The new bassbar is glued in place and clamped

 

The bassbar distributes the vibrations of the top while also supporting it. The proper shape of the new bar is determined by flexing the top as the bar is being trimmed.


 

 

     Faced with the prospect of fitting a new bar – perhaps the sound of the lower end has lost its punch, or the top is sinking more than it should, indicating that the old bar is played out – the violin repairer has not much to go on beyond experience and a good pair of ears. All he or she can do is measure the placement of the old bass bar and then have the musician play the instrument. Keeping that sound in mind when the top is off, the repairer can then deduce what needs to be done differently to make a better sound. In spite of the bass bar’s importance, and the amount of attention and care that goes into its placement, fitting, and shaping, there are few specifications to go by, and they are no more than general guidelines that must be tailored to the individual instrument and player. It’s a good example of why violin making is as much an art as a craft. Every maker has his or her own approach – one that comes down, essentially, to intuition.

# Problems to solve:
[A] Please reproduce the bass bar passage word for word from "The new bassbar" to "is being trimmed.".
[B] Answer these questions using the bass bar passage:
(i) Apart from distributing the top's vibrations, what else does the bassbar do?
(ii) How is the proper shape of the new bar determined?
(iii) What two signs are given that the old bar may be played out?
Rely only on the bass bar passage when responding.

# Material provided:
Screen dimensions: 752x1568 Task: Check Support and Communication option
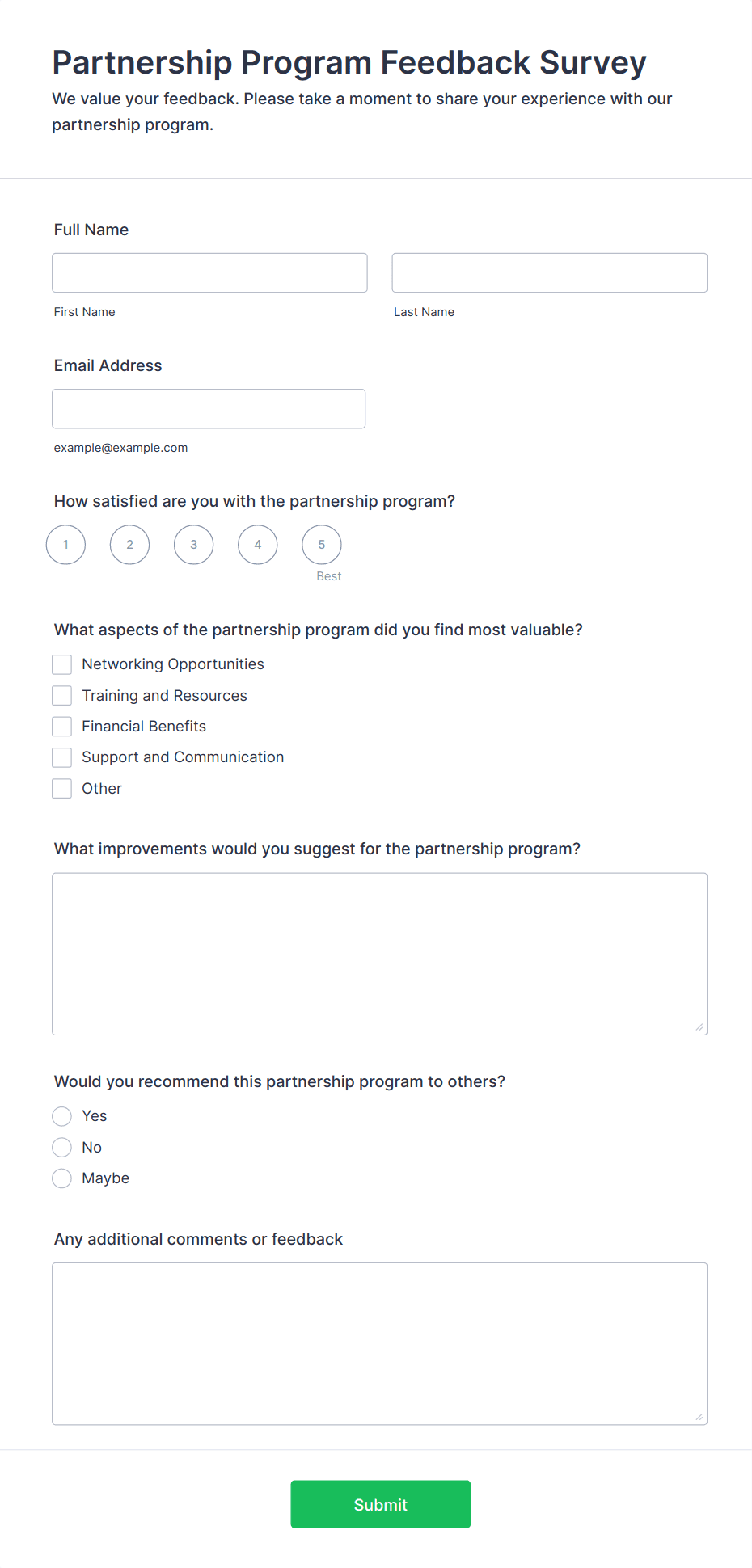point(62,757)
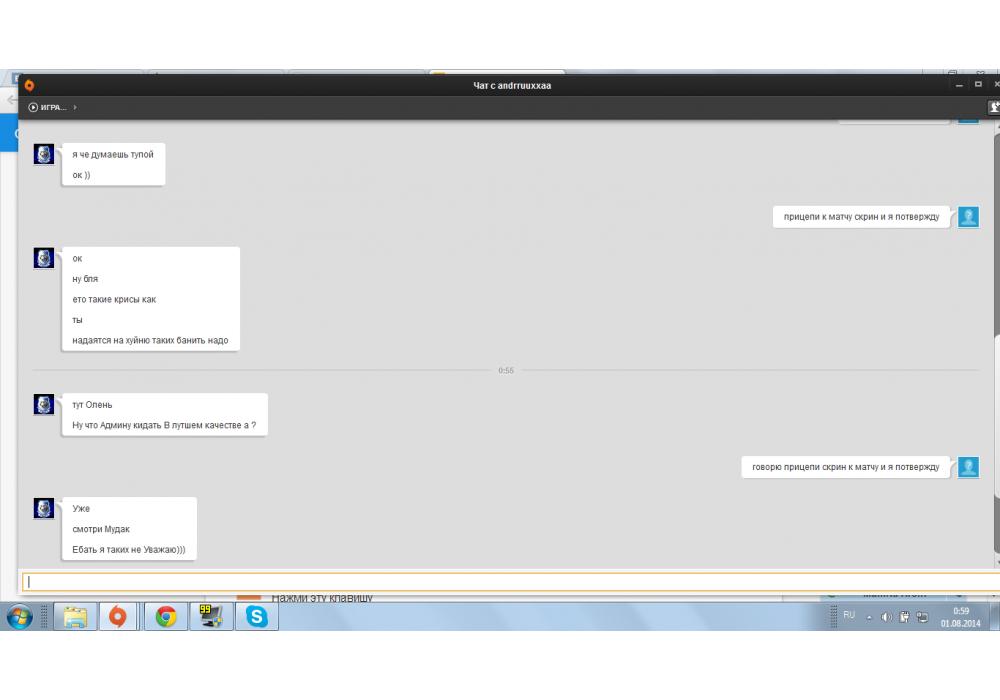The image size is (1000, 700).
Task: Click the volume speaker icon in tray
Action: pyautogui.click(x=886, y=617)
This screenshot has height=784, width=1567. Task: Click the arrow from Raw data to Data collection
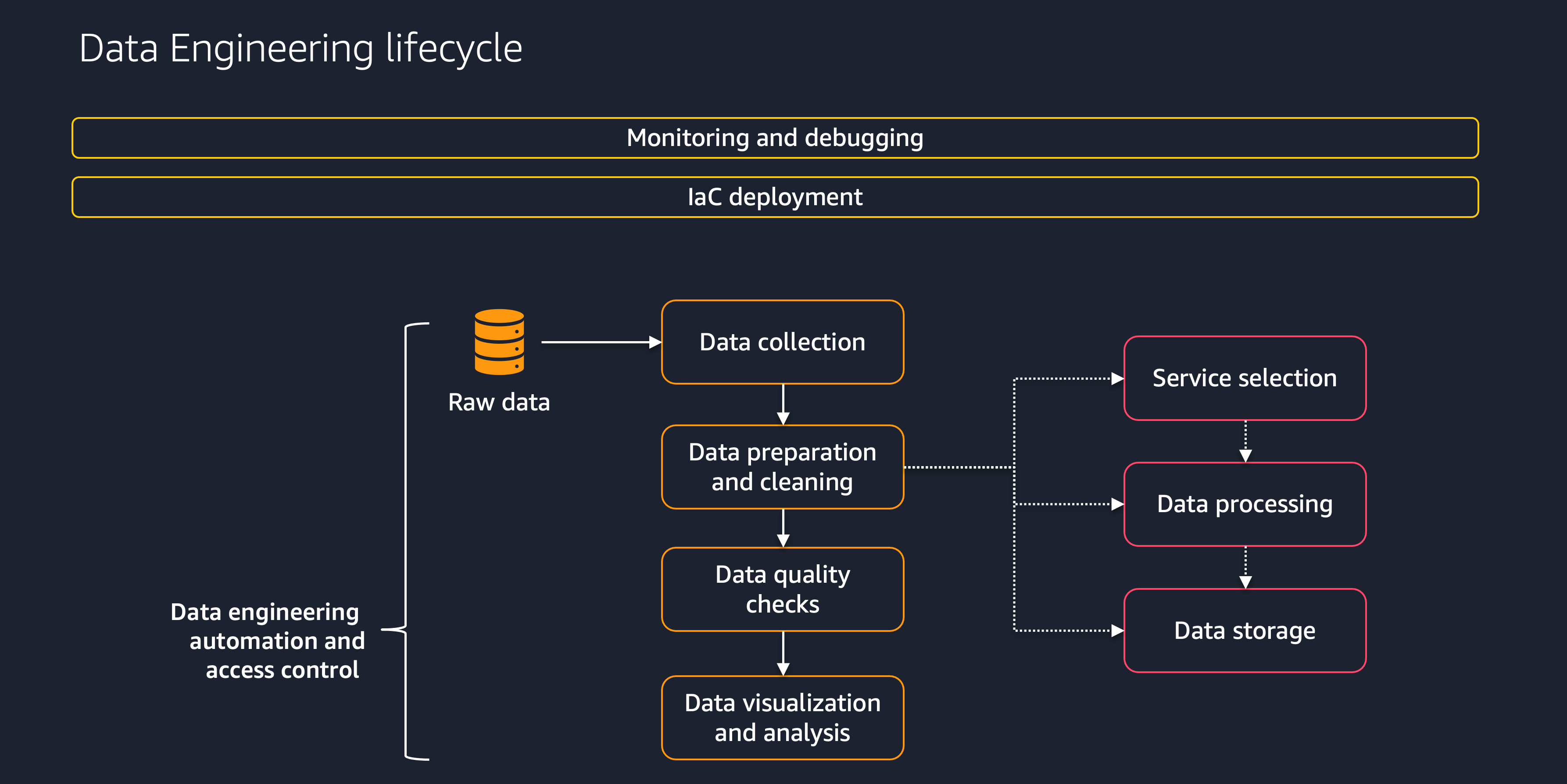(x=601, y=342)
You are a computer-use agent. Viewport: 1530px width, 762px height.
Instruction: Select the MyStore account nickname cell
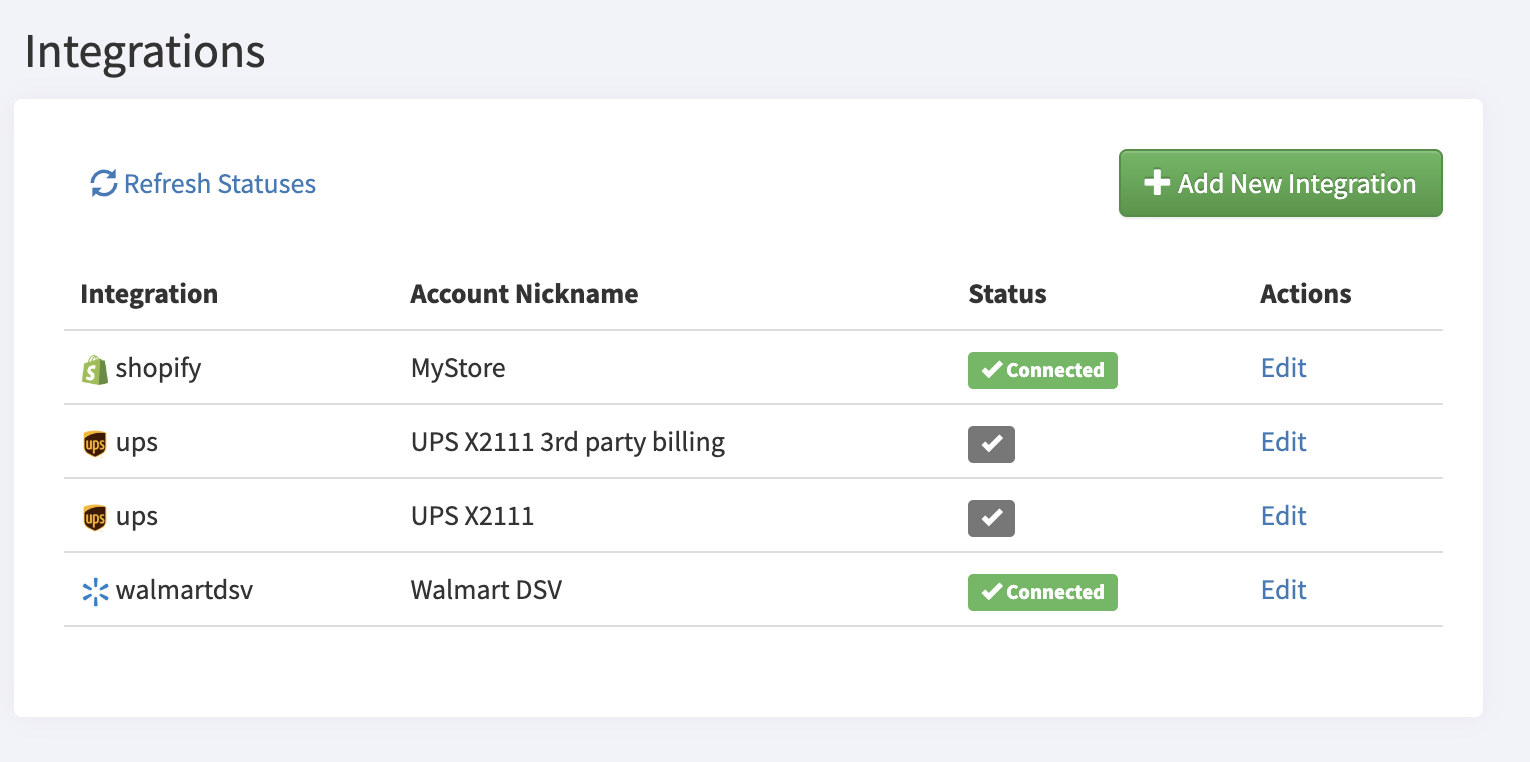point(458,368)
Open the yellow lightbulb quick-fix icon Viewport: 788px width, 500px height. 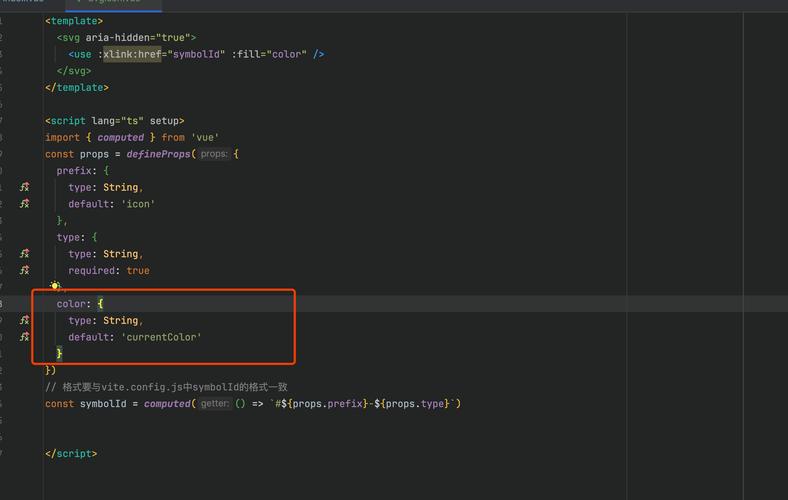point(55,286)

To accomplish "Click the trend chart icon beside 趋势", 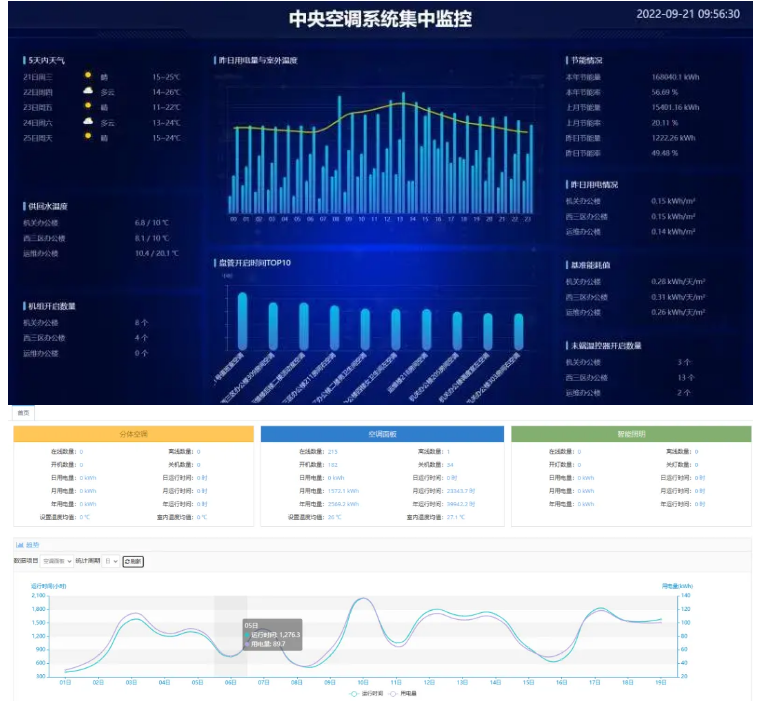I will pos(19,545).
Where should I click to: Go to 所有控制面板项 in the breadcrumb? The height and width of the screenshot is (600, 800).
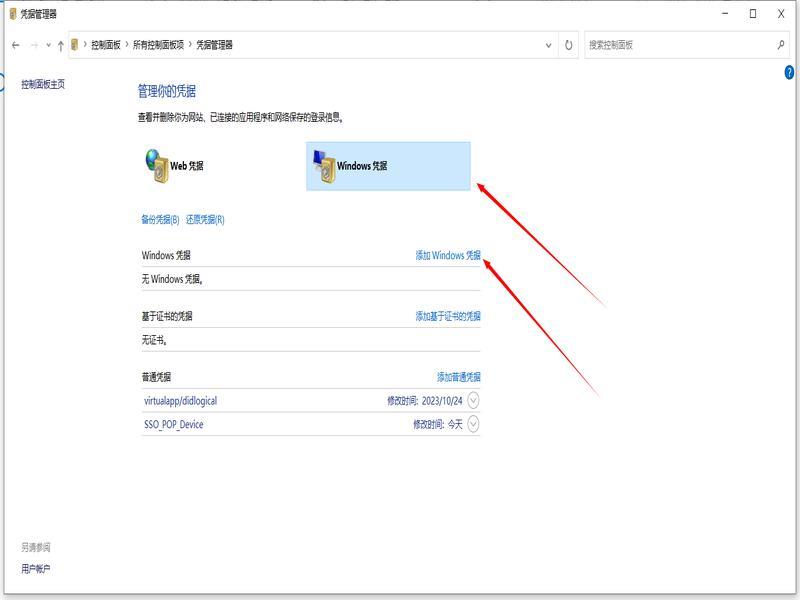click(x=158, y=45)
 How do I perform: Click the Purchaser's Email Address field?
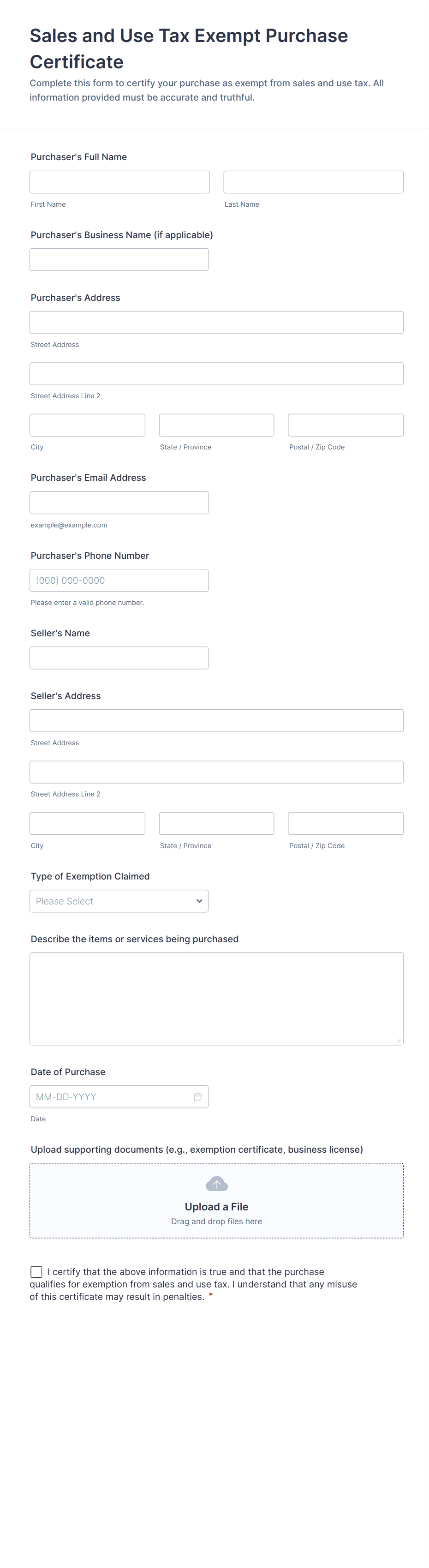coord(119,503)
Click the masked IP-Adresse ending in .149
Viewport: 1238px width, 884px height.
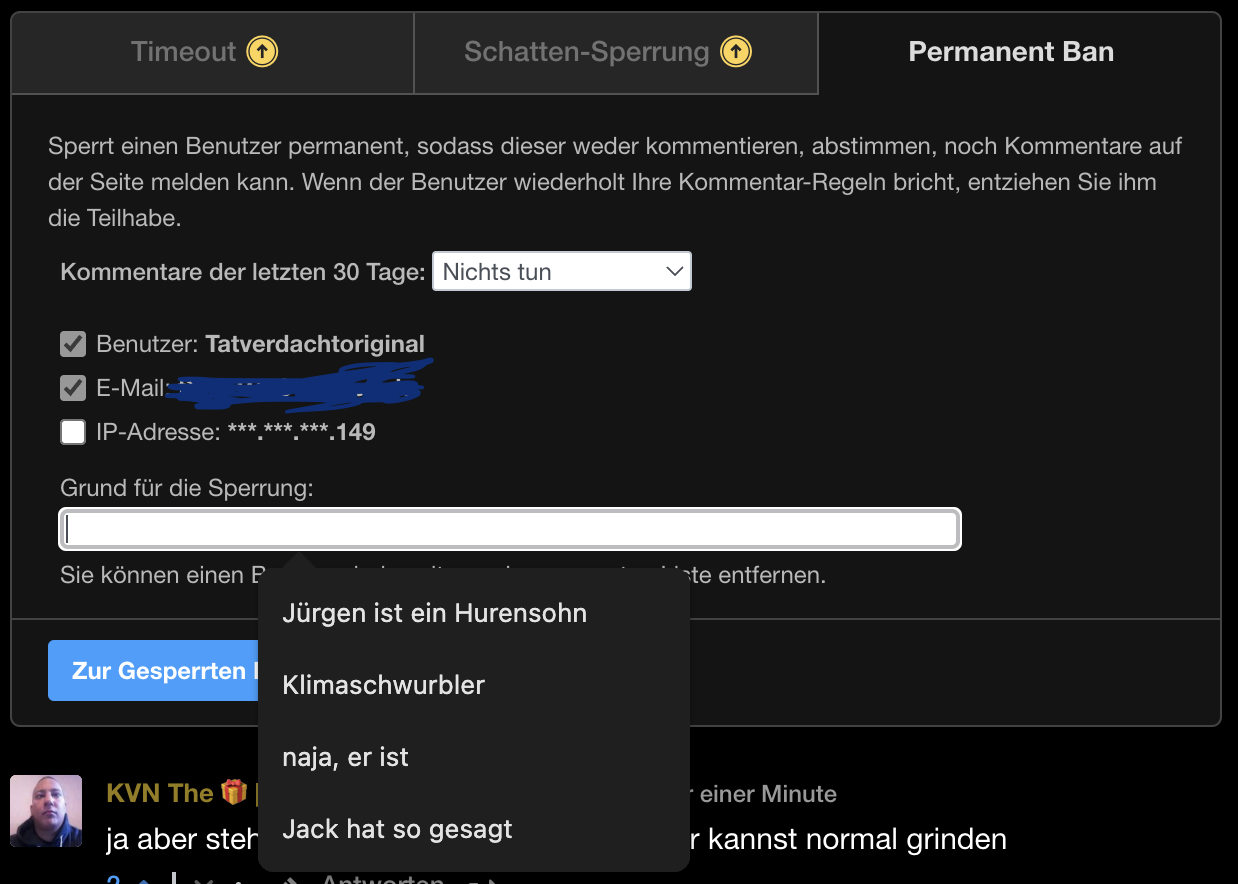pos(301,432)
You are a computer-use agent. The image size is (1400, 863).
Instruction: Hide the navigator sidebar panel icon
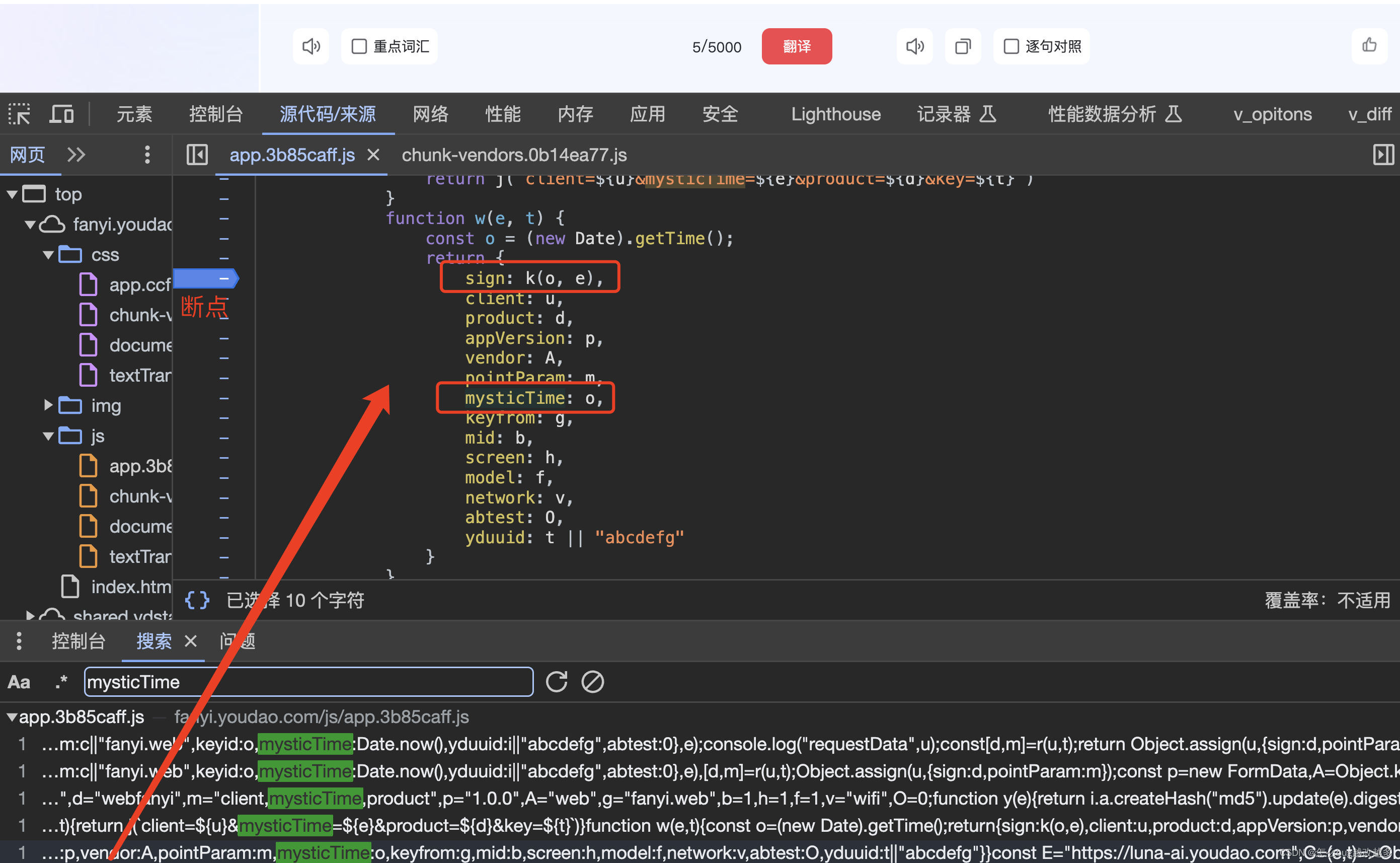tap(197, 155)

# Answers to the problems:
[A]
The new bassbar is glued in place and clamped

 

The bassbar distributes the vibrations of the top while also supporting it. The proper shape of the new bar is determined by flexing the top as the bar is being trimmed.

[B]
(i) It supports the top.
(ii) By flexing the top as the bar is being trimmed.
(iii) The sound of the lower end has lost its punch, or the top is sinking more than it should.